◆ Problem requirements ◆
From the line that includes "Info@ChocolateCornerOnline.com (850, 1223)" to the last line of the data, quote each line precisely; both boundary lines belong in the answer.

Start of Records supplied

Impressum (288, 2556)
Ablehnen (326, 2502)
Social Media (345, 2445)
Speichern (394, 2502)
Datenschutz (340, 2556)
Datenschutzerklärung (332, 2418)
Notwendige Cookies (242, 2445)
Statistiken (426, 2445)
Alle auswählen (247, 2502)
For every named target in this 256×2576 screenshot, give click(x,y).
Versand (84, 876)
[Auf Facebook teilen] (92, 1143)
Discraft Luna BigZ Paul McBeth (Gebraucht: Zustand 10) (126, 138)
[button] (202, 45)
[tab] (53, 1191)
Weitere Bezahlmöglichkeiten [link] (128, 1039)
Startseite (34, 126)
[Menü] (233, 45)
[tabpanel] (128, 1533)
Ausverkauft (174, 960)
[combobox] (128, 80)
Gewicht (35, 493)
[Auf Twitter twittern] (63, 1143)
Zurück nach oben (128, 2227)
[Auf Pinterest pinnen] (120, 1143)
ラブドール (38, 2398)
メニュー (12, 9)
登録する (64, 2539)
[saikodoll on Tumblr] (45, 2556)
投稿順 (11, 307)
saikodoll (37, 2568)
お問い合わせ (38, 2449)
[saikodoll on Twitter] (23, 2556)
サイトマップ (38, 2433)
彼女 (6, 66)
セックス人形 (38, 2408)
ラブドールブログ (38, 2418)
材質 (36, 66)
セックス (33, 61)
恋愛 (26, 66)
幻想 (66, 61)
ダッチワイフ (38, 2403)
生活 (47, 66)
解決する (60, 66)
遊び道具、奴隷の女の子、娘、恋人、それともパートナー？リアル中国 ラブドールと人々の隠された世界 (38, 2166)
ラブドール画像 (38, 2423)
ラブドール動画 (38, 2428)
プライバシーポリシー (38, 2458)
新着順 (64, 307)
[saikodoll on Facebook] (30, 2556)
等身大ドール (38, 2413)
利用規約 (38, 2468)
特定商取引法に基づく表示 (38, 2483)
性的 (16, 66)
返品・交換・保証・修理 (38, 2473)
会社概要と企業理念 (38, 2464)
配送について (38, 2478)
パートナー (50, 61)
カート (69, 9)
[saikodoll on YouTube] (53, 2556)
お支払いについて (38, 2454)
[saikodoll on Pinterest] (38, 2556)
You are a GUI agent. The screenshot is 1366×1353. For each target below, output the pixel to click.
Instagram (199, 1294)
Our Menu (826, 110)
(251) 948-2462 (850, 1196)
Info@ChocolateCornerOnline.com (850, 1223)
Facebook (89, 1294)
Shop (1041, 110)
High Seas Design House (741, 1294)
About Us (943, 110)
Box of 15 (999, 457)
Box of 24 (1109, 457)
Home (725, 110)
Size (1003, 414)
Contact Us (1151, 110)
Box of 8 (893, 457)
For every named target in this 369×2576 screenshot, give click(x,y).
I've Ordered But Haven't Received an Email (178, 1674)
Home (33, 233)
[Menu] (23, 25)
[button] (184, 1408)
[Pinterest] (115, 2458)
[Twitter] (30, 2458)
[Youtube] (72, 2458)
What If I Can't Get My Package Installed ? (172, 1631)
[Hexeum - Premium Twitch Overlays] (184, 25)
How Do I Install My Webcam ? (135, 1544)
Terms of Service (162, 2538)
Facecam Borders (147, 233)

End of Records supplied

◆ Solved exercise ◆
Info@ChocolateCornerOnline.com (850, 1223)
Facebook (89, 1294)
Shop (1041, 110)
High Seas Design House (741, 1294)
About Us (943, 110)
Box of 15 (999, 457)
Box of 24 (1109, 457)
Home (725, 110)
Size (1003, 414)
Contact Us (1151, 110)
Box of 8 (893, 457)
For every named target in this 369×2576 screenshot, give click(x,y).
I've Ordered But Haven't Received an Email (178, 1674)
Home (33, 233)
[Menu] (23, 25)
[button] (184, 1408)
[Pinterest] (115, 2458)
[Twitter] (30, 2458)
[Youtube] (72, 2458)
What If I Can't Get My Package Installed ? (172, 1631)
[Hexeum - Premium Twitch Overlays] (184, 25)
How Do I Install My Webcam ? (135, 1544)
Terms of Service (162, 2538)
Facecam Borders (147, 233)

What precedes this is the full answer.